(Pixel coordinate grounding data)
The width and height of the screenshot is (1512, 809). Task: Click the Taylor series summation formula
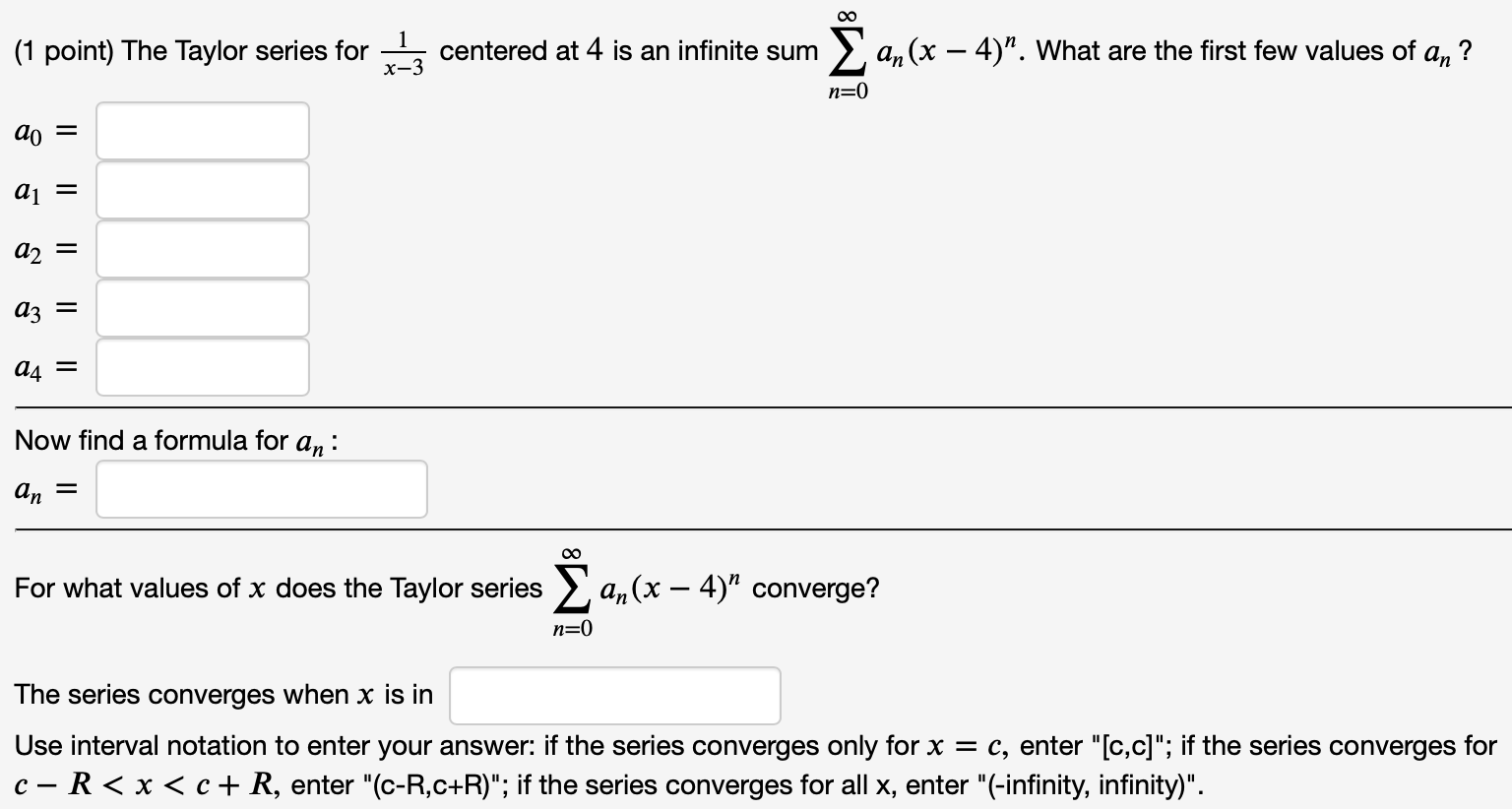pos(923,51)
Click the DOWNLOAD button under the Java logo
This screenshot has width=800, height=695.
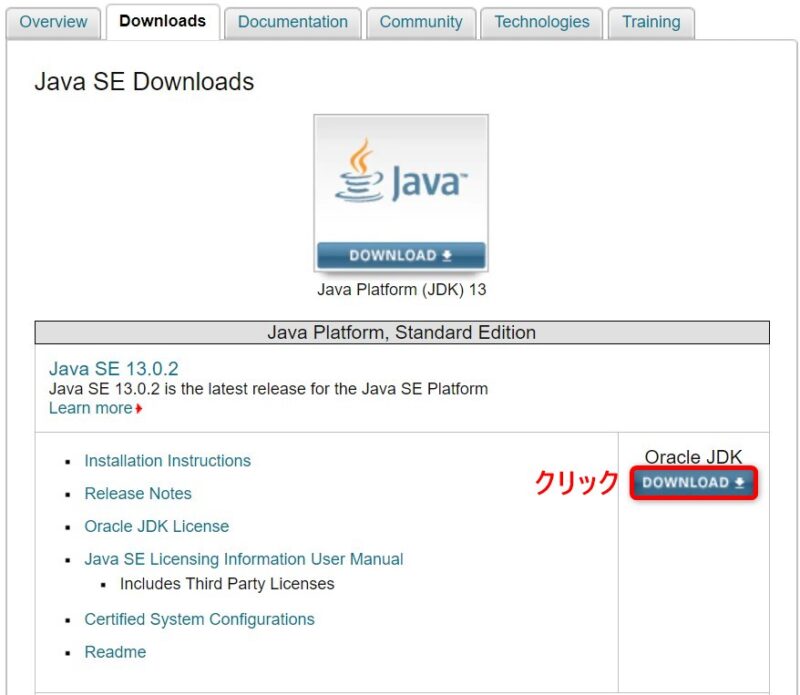point(400,255)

What this task involves. Only the lines from the one holding "Click the DOWNLOAD button under the Java logo" through the end of the data are to be printed, exactly as they stand and with no pictures.

The completed task.
Click the DOWNLOAD button under the Java logo
This screenshot has width=800, height=695.
point(400,255)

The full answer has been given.